In 1978 the group was joined by Dr Clive Minton, who had been a pioneer in the development of cannon-netting in Britain as a means of catching large numbers of waders and waterfowl for banding and demographic studies. Minton introduced the technique to the group, with the first cannon-net catch being made at Werribee on 31 December 1978. Thereafter, although the group continued to use mist-netting occasionally for a few years, cannon-netting became the principal method used for catching waders.

At first operating under the aegis of the Victorian Ornithological Research Group, the VWSG was formally established as an independent body in 1979, with David Robertson and Clive Minton elected as co-convenors. Since 1981 it has had a close relationship with the Australasian Wader Studies Group (AWSG), a special interest group of Birds Australia. The VWSG was incorporated in Victoria in 1987. The group's mission is to " …gather, through extensive planned fieldwork programs, comprehensive data on waders and terns throughout Victoria on a long-term basis.
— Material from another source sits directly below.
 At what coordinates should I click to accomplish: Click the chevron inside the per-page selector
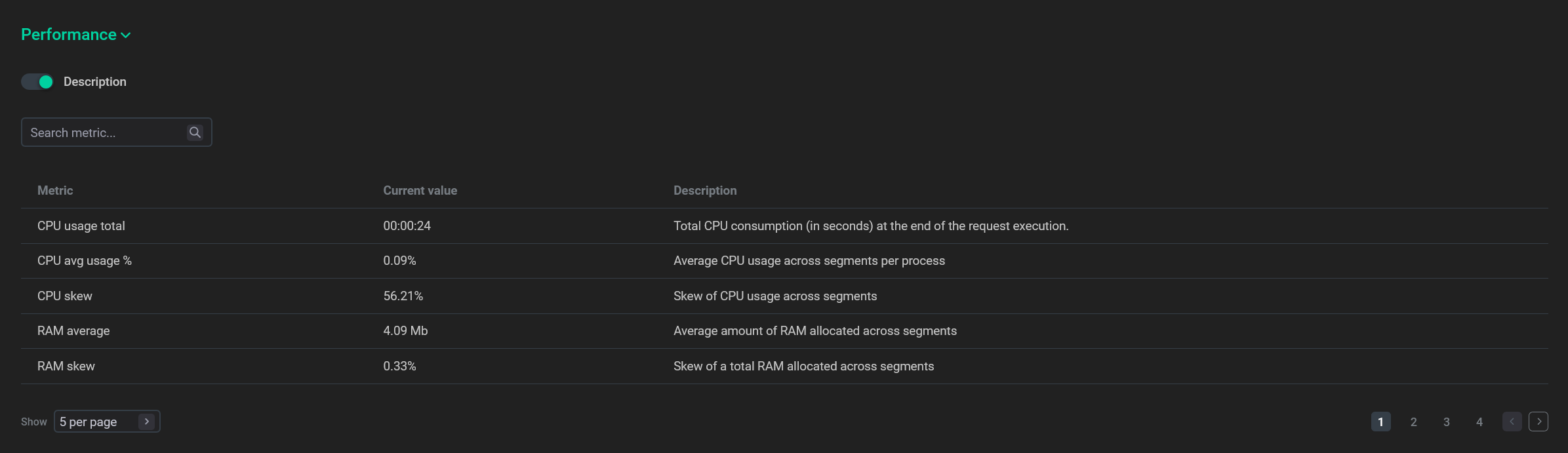(146, 422)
This scientifically collected information is intended to form a factual base for conservation considerations, to be a source of information for education of a wider audience, to be a means of generating interest of the general community in environmental and conservation issues, and so be a major contribution to Australian, Flyway and Worldwide knowledge of waders and terns." The VWSG has a membership of about 150, mainly based in Melbourne, and publishes an annual bulletin. As well as conducting fieldwork, it has constructed cannon-nets for, and lent equipment to, other organisations in Australia to encourage more widespread research on waders. It also assists government agencies monitoring migratory birds as potential disease vectors for avian influenza.

==Fieldwork==
As well as Werribee, a site which has become relatively less important over the years, the principal regular fieldwork areas of the VWSG include Swan Bay, Western Port, Anderson Inlet and Corner Inlet. Annual visits are made to Mud Islands in Port Phillip, south-eastern South Australia and King Island, Tasmania, as well as occasionally elsewhere. VWSG equipment and members usually form the core of the almost annual expeditions of the AWSG to north-west Western Australia.

The average number of cannon-netting catches made by the VWSG is over 40 a year, with an average annual total of over 7000 waders processed. Principal species caught are red-necked stint, curlew sandpiper, sharp-tailed sandpiper, red knot, sanderling, double-banded plover, bar-tailed godwit, ruddy turnstone, pied oystercatcher and sooty oystercatcher. The main tern species studied are crested and Caspian terns, with other species studied opportunistically.

==Conservation==
Victoria lies at the southern end of the East Asian - Australasian Flyway, and the migratory waders that visit its shores breed in northern Asia and Alaska, passing through the densely populated and rapidly developing regions of eastern and south-eastern Asia on their journeys twice a year. Over the years the VWSG has been operating, the emphasis of fieldwork has evolved from simply obtaining biometric and moult data to understand the biology of the birds, to obtaining information on breeding success and survival rates to understand and monitor population levels in the flyway. Most migratory waders caught by the VWSG are fitted with colour-coded plastic leg-flags in a flyway-based program to determine the exact routes and staging areas used by the birds on migration. The group is also assisting with the satellite tracking of larger waders.